O fato é que Sidônio já levou pelo menos dois bailes nas redes sociais. O primeiro foi permitir que o PT escalasse o deputado Lindbergh Farias (PT-RJ) para rivalizar com o vídeo de Nikolas Ferreira (PL-MG) sobre o monitoramento do Pix. A revista Veja disse que o ministro comparou o estrago do Pix a um “câncer em metástase”. O governo separou R$ 50 milhões para produzir uma campanha na semana seguinte. Enquanto o PT tentava, de novo, usar a mesma estética de um vídeo assistido por 300 milhões de pessoas, acabou expondo que sua bancada não tinha um único jovem para duelar com Nikolas — grisalho, Lindbergh foi “cara-pintada” e líder da União Nacional dos Estudantes (UNE) na virada dos anos 1990.

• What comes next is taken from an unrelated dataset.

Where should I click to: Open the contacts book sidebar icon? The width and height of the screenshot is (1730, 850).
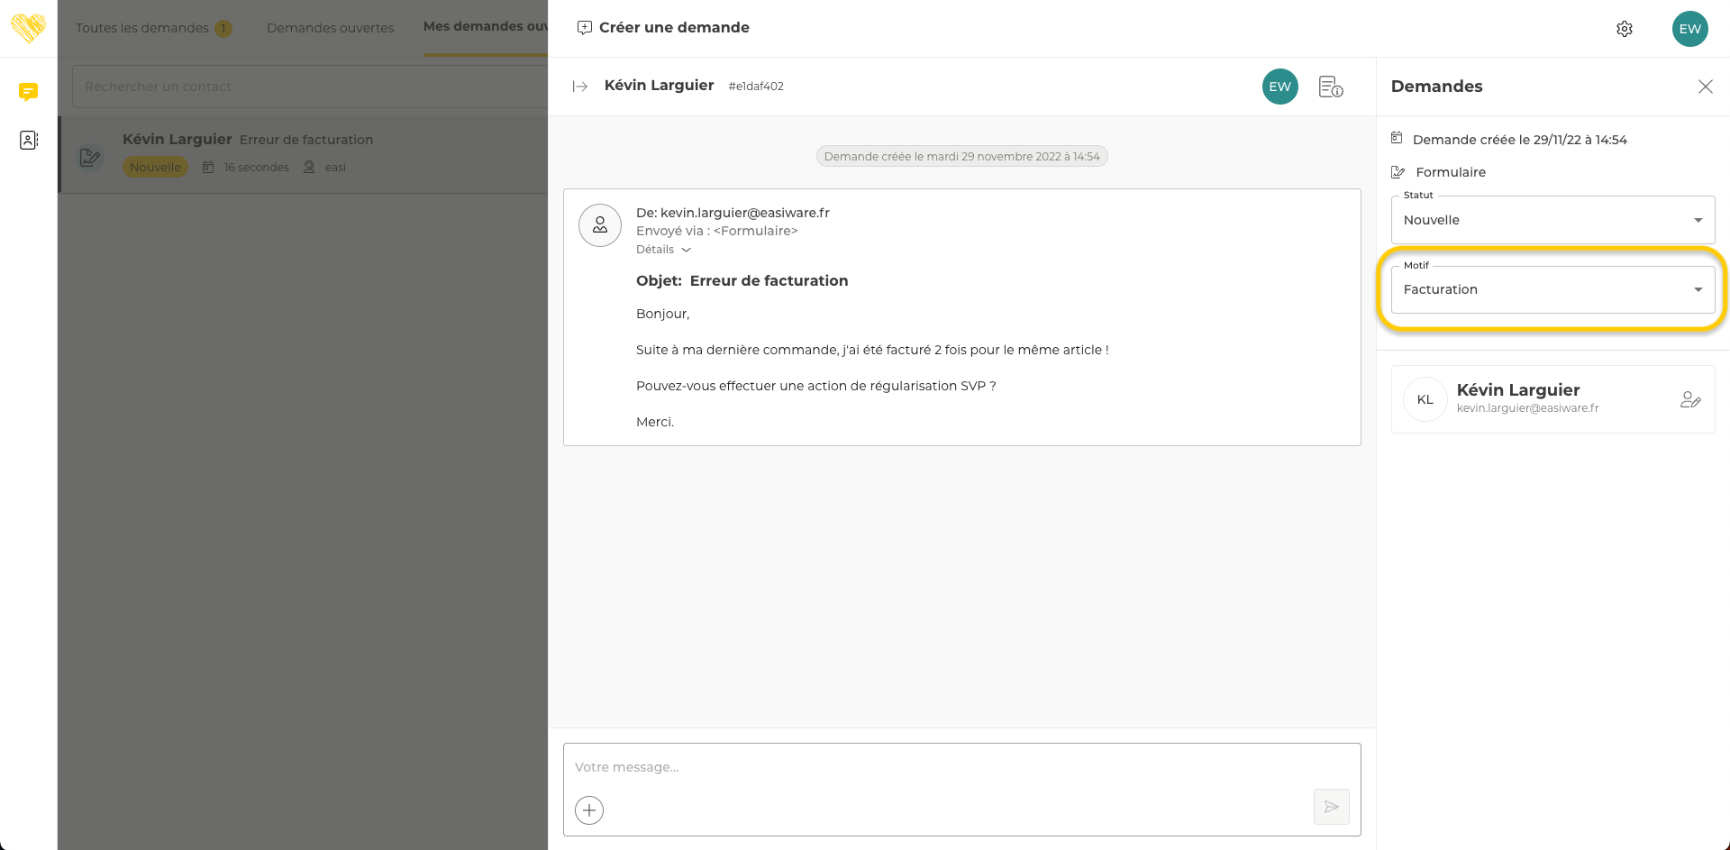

O episódio dos deportados dos Estados Unidos foi uma cortina de fumaça que não deu certo. Por mais que Lula e seus simpatizantes na mídia se empenhem, a inflação dos alimentos é uma crise difícil de reverter com propaganda. Como convencer os pagadores de impostos, cujos salários não têm chegado ao final do mês por causa do preço da comida, que a culpa é de Donald Trump ou de Jair Bolsonaro? Responsabilizar o mercado financeiro tampouco cola, porque o brasileiro está preocupado mesmo é com o “supermercado”. Pior: cada vez que Lula ou Haddad resolvem tocar no assunto, o dólar dispara.
Outra novidade na gestão Sidônio são as entrevistas de Lula para rádios, que há alguns anos passaram também a exibi-las em vídeo pelo YouTube. Na quinta-feira, 6, ele falou para os ouvintes da Rádio Metrópoles, de Salvador. O petista sugeriu aos pagadores de impostos que, ao se depararem com produtos caros nas prateleiras, não comprassem. É algo como culpar o supermercado pelo desastre causado pelo governo dele. Talvez os brasileiros não aprovem a ideia.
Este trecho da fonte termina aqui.